In a Web posting, a friend, Kate Clark, recalled that in 2000, Terry was hauled off to jail by the Taliban for overstaying a visa.
“He went off good-naturedly, seeing it as a rare chance to have the time to learn Pashto,” Clark wrote on a website. “He was released from prison after a couple of weeks and then re-arrested after the authorities decided he had not served enough days. He arrived back to the prison to cheers from his fellow inmates, who were now newly found friends.”
Dan specialised in relating to local communities and liaising with aid organisations and the government to improve services in remote areas. Dan is survived by his wife, 3 daughters, and one granddaughter.
25, Harrisonburg, Va. Brian Carderelli was a professional free-lance videographer who worked as a public relations manager for the International School of Kabul . Brian served a number of other organizations in Afghanistan active in development and humanitarian efforts throughout the nation.
He was recruited by the school shortly after he graduated from James Madison University in 2009.
“Brian quickly fell in love with the Afghan people and culture,” the school said in a statement.

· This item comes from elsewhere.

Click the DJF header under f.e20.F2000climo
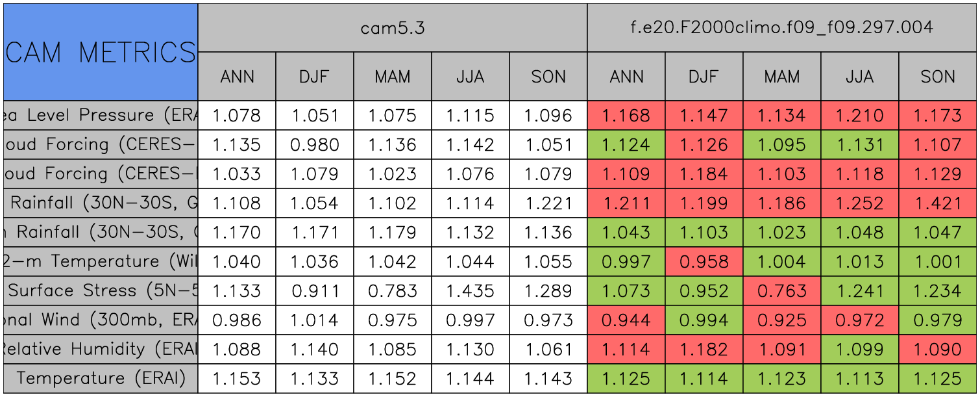980x397 pixels. [704, 77]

He had hoped to stay in Afghanistan another year, said school director John Brown.
35, Chemnitz, Germany. Daniela was a linguist and a translator in German, English, and Russian. She also spoke Dari and was learning Pashto. She worked for IAM between 2007-2009 doing linguistic research and joined the eye camp so that she could translate for women patients. She is survived by her parents and 3 siblings.
50, Wardak, Afghanistan. Mahram Ali worked as a watchman at NOOR’s maintenance workshop since the end of 2007. He stayed guarding the vehicles in Nawa when the rest of the team walked over the pass into Nuristan. He leaves behind a wife and 3 children, at secondary school age and below
24, Panjshir, Afghanistan. Jawed was employed as cook at the Ministry of Public Health’s Eye Hospital in Kabul and had been released from there in order to attend the Eye Camp. He leaves behind a wife and three children below school age. Besides being the team’s cook, he also assisted with the dispensing of eyeglasses. Jawed had been on several eye camps into Nuristan in the past, and was well loved for his sense of humour.